*** Opening PROVIDED ENTRIES ***

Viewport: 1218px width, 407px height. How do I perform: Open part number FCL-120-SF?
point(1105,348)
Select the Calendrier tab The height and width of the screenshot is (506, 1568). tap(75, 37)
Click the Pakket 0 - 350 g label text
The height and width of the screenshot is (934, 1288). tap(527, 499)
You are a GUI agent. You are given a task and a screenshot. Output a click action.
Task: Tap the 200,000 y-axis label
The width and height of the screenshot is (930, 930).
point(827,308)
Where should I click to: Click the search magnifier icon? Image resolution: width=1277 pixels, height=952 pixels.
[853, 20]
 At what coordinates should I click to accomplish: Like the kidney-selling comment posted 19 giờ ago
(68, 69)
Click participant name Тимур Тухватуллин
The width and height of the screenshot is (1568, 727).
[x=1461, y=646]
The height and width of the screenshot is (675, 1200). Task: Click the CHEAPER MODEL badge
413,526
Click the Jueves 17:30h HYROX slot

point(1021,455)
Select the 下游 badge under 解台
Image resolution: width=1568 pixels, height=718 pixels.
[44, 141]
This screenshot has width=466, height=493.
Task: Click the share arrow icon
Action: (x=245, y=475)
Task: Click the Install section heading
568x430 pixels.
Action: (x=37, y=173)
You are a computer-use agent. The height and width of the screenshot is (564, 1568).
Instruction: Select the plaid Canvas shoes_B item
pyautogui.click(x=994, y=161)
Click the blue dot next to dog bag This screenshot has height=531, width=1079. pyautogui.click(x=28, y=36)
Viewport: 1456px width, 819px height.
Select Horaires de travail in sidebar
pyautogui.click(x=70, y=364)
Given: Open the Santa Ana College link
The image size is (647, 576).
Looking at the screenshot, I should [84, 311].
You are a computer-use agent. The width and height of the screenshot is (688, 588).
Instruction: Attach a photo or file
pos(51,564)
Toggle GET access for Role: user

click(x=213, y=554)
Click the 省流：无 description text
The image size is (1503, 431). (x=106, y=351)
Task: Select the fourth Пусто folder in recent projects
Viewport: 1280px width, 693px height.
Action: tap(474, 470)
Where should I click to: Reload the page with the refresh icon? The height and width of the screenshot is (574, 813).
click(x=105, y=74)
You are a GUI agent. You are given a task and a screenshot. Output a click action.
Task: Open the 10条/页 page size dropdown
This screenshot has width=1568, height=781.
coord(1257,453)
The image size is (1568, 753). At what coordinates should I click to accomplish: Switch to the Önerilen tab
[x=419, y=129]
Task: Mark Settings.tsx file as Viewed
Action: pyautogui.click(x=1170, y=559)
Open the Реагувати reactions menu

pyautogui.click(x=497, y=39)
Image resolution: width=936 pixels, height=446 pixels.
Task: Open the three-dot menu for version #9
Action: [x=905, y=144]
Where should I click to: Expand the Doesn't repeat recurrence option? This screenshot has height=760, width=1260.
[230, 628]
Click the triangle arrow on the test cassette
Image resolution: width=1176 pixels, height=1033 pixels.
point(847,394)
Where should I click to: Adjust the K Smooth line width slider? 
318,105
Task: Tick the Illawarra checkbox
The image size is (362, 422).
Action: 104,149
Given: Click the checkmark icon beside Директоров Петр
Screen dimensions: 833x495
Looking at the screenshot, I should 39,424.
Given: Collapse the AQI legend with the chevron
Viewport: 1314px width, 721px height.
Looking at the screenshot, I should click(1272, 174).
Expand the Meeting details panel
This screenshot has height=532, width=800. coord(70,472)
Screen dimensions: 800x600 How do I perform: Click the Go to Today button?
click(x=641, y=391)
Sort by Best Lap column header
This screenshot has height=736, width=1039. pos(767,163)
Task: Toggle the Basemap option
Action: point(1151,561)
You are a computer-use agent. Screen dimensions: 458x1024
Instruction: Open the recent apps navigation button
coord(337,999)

*** Closing PROVIDED ENTRIES ***

> **TO DO**: In the listing above, count each line that holds the string "agent". Give the number only.

> **ANSWER SECTION**: 5